== Trecho de origem

Como na maior parte do planeta, os atentados terroristas de 11 de setembro tiveram apenas um efeito indireto no tratamento reservado a imigrantes -legais ou clandestinos- e a refugiados na Europa. O principal motivo da recente controvérsia sobre o tema é o afluxo de refugiados, sobretudo curdos e europeus orientais.
"Em toda a Europa ocidental, a questão da imigração e a dos refugiados já vinham sendo tratadas há algum tempo devido à chegada de um grande número de imigrantes ilegais ao continente. Os atentados terroristas serviram para acelerar o processo e as discussões. Foram, portanto, uma espécie de revelador", explicou à Folha Jacques Barou, especialista em imigração do Instituto de Estudos Políticos de Grenoble, na França.
Uma tendência é bastante clara na Europa: a entrada de estrangeiros só não é um processo altamente complexo para trabalhadores bem qualificados, cujas aptidões profissionais podem atender às necessidades locais.
"Boa parte dos países europeus vive um período de prosperidade e de crescimento da atividade econômica. Assim, há setores da economia que carecem de mão-de-obra especializada. Consequentemente, há, de modo mais ou menos discreto, uma retomada da imigração econômica. Na França, por exemplo, há diretivas do governo que buscam facilitar a entrada de trabalhadores qualificados no país", apontou Barou.
O caso alemão é ilustrativo dessa nova tendência. Em 22 de março, apesar da oposição dos partidos de centro-direita (que têm forte apelo populista), o Bundesrat -Câmara Alta do Parlamento- aprovou uma histórica reforma das leis de imigração, objetivando abrir o país para a entrada de trabalhadores de alto nível.

====
== Registros fornecidos

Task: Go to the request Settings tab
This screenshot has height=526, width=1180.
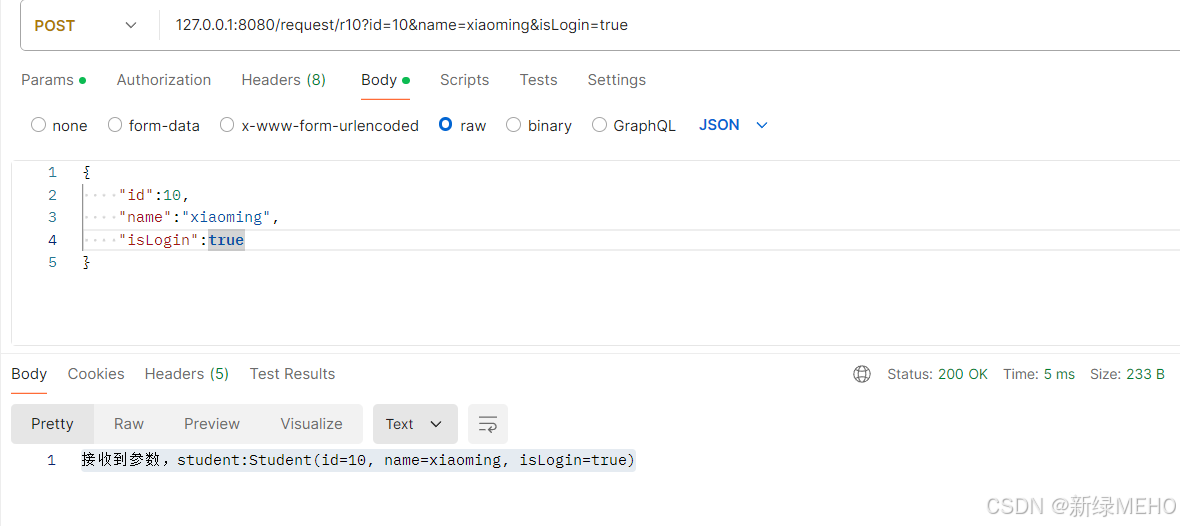Action: 616,80
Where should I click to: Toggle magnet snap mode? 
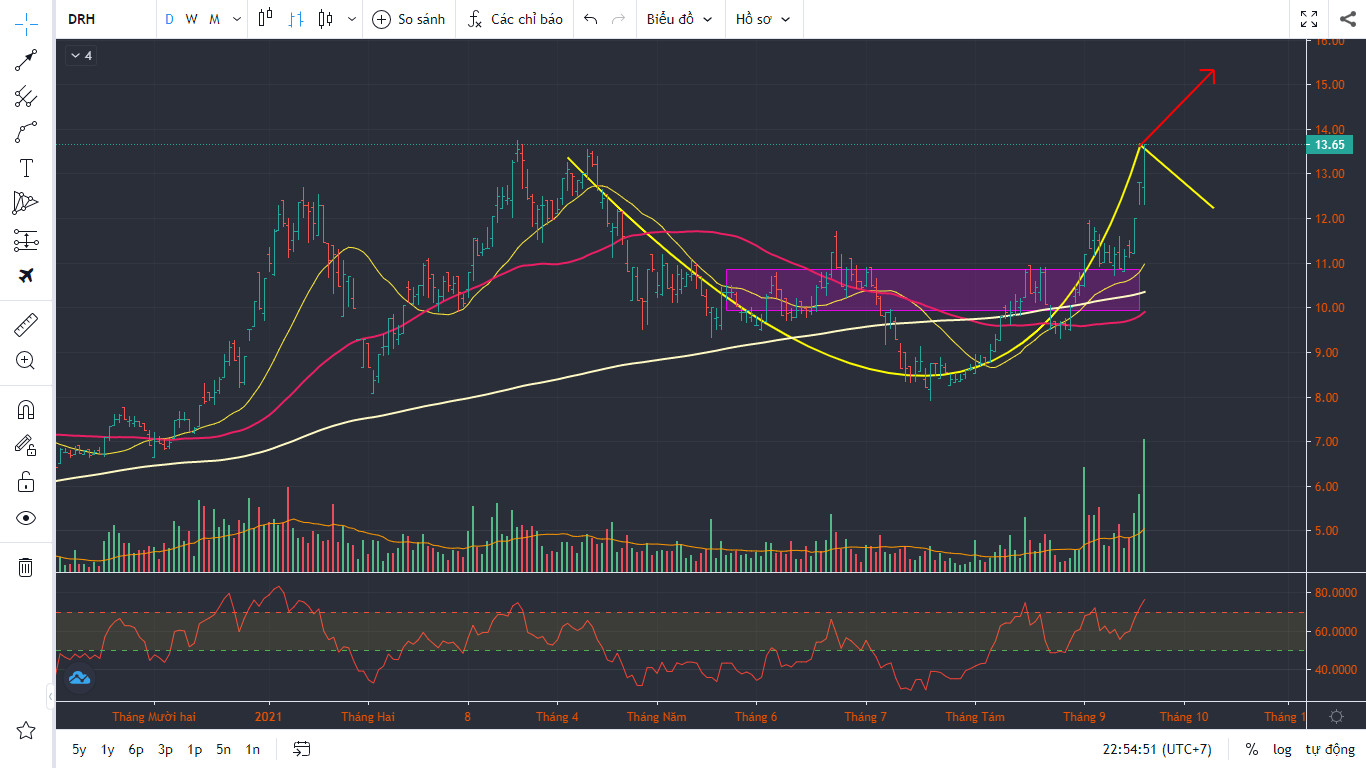click(x=26, y=410)
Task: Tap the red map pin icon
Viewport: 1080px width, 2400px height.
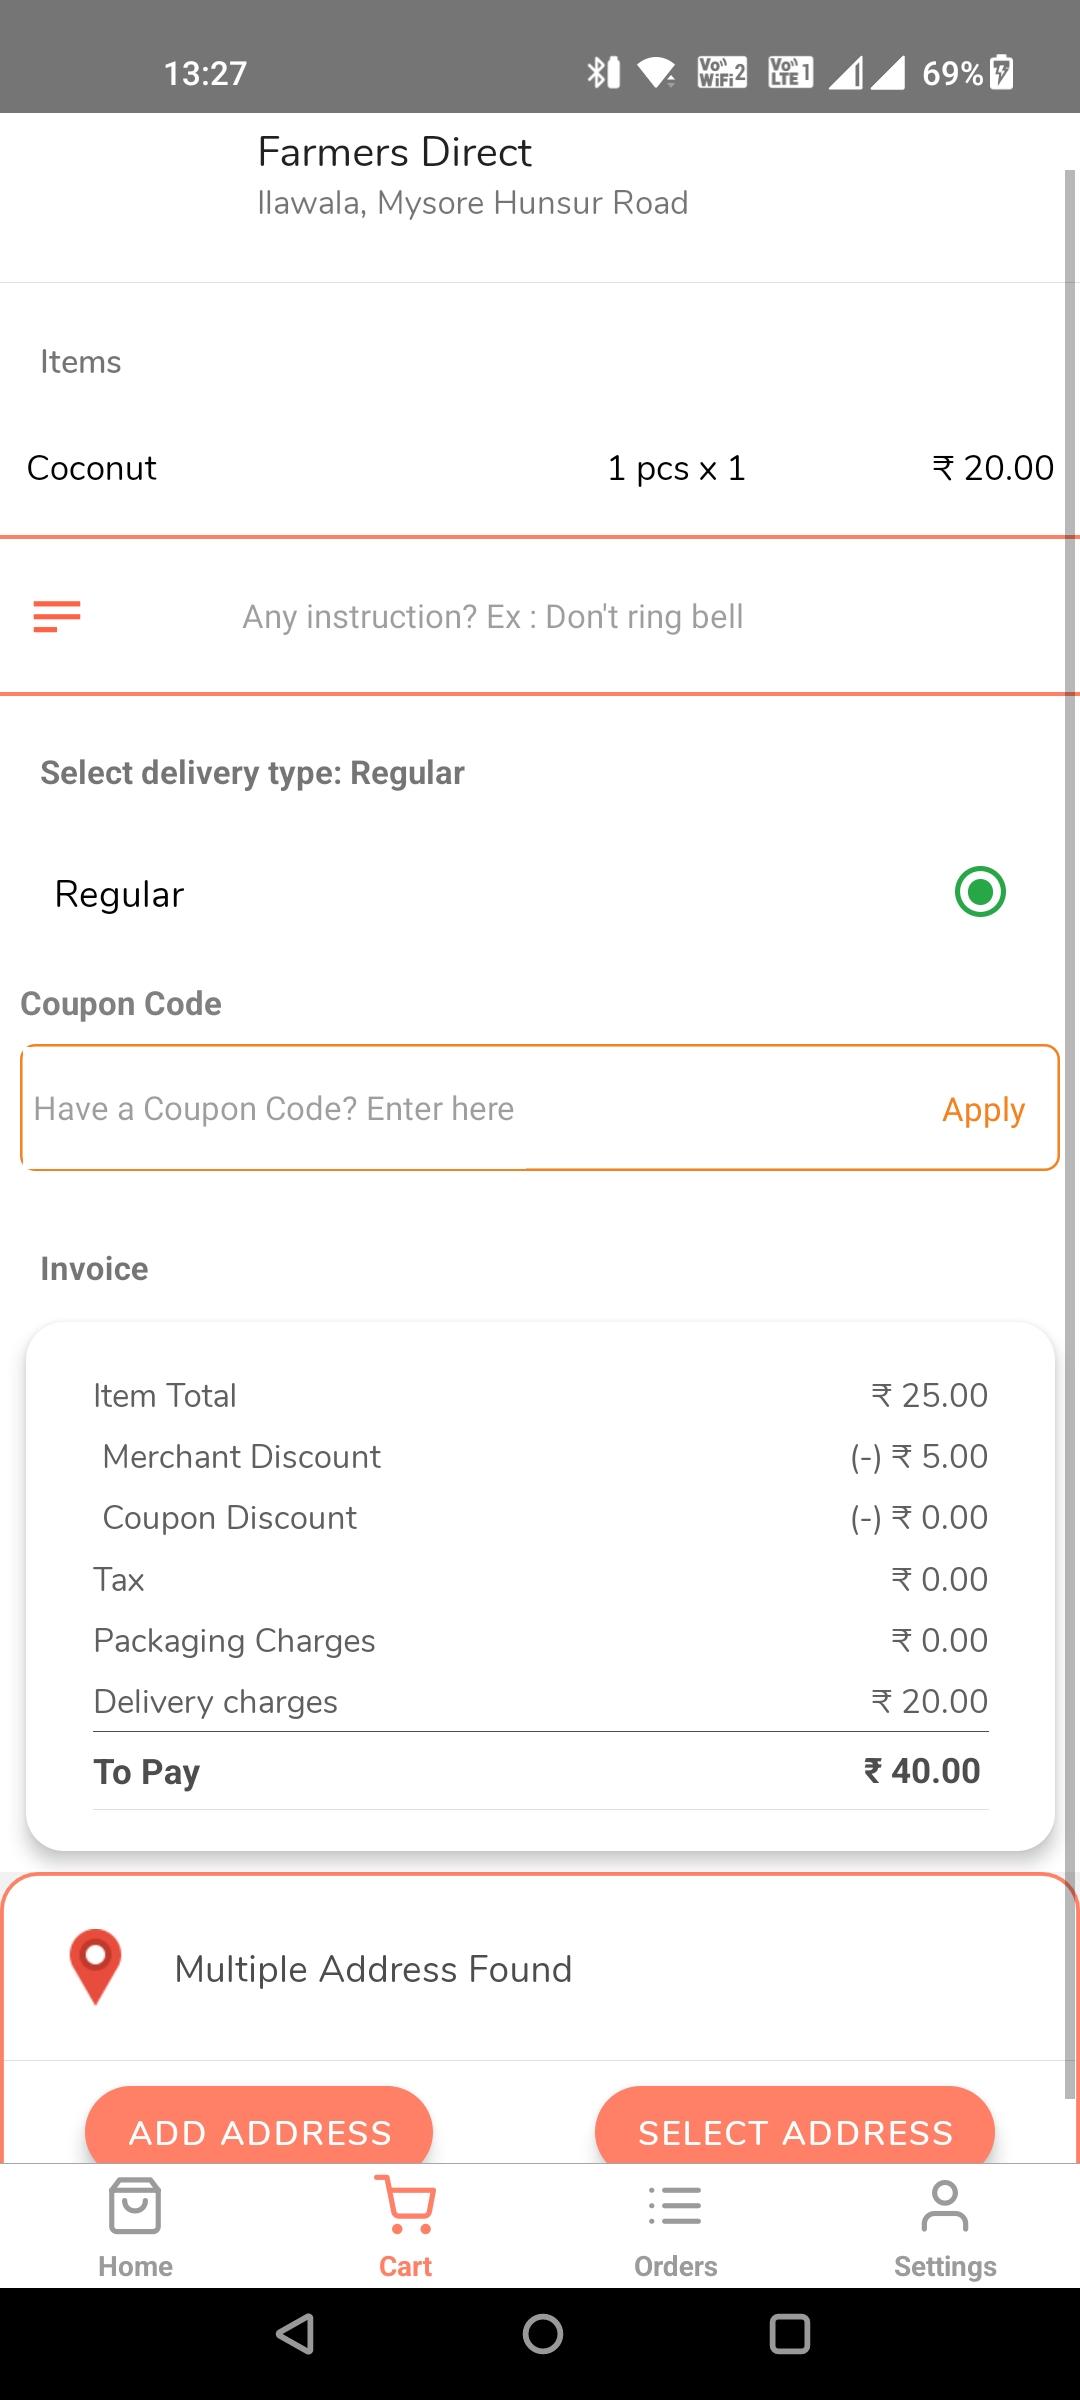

====

Enunciado:
Responda com base no trecho sobre imigração na Europa:
(a) De que grupos são sobretudo os refugiados cujo afluxo motiva a recente controvérsia?
(b) A que instituição Jacques Barou está ligado como especialista em imigração?
(c) Em que data o Bundesrat aprovou a reforma das leis de imigração alemãs?

Resolução:
(a) Curdos e europeus orientais.
(b) Ao Instituto de Estudos Políticos de Grenoble, na França.
(c) Em 22 de março.